Speed of multiple IF's

I'm working on code for daylight savings time correction with a 1307 RTC and need to have an if statement check multiple values. Does it matter if you have multiple if comparisons vs nesting if statements? At first blush it seems like the latter would potentially be more efficient, but IIRC, multiple conditions in IF statements are actually performed independently anyway and if the compiler is smart enough to stop the comparisons after one of the conditions is false, it shouldn't matter.

if (x == 1 && y == 2 && z == 3)

-vs-

if (x == 1){
  if (y == 2){
    if (z == 3){
    }
  }
}

Compile both and see how many bytes each require.

In that context I don't think it matters which is fastest.
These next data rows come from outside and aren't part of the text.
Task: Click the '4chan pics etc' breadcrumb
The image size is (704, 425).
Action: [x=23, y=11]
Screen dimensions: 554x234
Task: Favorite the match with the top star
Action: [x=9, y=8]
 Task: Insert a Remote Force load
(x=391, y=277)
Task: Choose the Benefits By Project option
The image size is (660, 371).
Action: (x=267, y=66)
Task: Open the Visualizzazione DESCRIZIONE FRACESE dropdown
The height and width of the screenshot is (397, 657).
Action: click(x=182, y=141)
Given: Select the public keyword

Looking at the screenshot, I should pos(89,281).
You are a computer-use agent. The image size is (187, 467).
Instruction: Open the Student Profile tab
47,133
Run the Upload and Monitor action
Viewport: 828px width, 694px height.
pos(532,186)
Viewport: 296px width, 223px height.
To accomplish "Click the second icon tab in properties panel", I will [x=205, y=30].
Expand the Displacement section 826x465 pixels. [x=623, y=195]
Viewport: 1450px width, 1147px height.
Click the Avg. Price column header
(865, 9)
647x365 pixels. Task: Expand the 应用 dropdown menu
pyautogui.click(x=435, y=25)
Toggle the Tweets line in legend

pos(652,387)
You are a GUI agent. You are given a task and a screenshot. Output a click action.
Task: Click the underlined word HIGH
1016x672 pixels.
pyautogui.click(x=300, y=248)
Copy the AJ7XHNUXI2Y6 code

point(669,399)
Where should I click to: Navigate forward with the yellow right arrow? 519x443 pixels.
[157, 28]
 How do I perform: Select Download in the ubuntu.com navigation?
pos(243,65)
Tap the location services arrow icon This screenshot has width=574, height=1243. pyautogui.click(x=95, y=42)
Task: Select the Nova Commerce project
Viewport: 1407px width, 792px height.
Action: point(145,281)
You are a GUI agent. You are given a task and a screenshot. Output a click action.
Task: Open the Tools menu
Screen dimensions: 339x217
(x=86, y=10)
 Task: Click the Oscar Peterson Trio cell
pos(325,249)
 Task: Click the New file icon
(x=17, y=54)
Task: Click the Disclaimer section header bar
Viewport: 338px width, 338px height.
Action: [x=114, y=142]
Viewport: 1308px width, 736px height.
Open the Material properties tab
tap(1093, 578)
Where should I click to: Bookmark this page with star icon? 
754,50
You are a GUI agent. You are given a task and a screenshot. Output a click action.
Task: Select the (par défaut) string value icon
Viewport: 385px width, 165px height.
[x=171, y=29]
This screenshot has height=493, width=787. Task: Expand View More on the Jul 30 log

I'd move on and use whichever method makes your code more readable (which IMO is the first version).

Anyway I wouldn't be surprised if the resultant code was the same given the quality of optimising compilers.


Rob

if the compiler is smart enough to stop the comparisons after one of the conditions is false,

Actually, it's not a choice for the compiler designer, it's a C language requirement, which has bitten many programmers who expected every clause in an if to be evaluated, introducing subtle bugs into their code.

I'm not at my system right now, but I think that the code generation of the C++ compiler is "good enough" that it wouldn't make any difference.